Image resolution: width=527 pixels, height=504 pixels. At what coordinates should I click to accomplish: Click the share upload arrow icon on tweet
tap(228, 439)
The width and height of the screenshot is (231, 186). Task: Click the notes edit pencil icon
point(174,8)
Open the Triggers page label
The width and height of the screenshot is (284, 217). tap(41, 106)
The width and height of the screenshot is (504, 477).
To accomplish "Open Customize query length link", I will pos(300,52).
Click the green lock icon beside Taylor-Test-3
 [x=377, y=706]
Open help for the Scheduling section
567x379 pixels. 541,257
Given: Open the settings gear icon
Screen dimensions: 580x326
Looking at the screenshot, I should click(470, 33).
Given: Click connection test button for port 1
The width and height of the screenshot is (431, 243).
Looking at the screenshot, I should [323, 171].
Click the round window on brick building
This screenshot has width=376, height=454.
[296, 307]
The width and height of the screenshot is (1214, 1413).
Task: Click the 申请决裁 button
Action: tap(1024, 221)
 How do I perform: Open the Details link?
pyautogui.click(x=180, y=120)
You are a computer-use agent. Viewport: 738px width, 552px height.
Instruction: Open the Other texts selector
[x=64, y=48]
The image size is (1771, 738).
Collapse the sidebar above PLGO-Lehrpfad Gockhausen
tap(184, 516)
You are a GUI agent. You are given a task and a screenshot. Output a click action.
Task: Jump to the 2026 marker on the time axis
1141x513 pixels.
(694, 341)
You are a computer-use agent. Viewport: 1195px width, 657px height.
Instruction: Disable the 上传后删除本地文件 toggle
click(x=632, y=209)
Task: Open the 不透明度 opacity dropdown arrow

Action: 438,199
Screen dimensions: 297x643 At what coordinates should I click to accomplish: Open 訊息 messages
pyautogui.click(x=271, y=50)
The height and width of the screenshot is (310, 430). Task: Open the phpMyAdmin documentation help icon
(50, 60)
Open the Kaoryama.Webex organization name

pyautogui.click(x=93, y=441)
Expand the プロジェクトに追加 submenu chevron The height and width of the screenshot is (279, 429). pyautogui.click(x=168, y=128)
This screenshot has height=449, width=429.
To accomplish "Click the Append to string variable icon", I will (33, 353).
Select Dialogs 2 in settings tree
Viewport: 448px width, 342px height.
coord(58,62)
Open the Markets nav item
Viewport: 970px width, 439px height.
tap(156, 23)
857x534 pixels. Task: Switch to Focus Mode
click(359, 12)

■ **PROBLEM DETAILS**
The required answer is the run of lines above, starting at the line with "Click the green" and ending at the line with "Click the round window on brick building", reproduced exactly with both ends.

■ **RESPONSE BELOW**
Click the green lock icon beside Taylor-Test-3
 [x=377, y=706]
Open help for the Scheduling section
567x379 pixels. 541,257
Given: Open the settings gear icon
Screen dimensions: 580x326
Looking at the screenshot, I should click(470, 33).
Given: Click connection test button for port 1
The width and height of the screenshot is (431, 243).
Looking at the screenshot, I should [323, 171].
Click the round window on brick building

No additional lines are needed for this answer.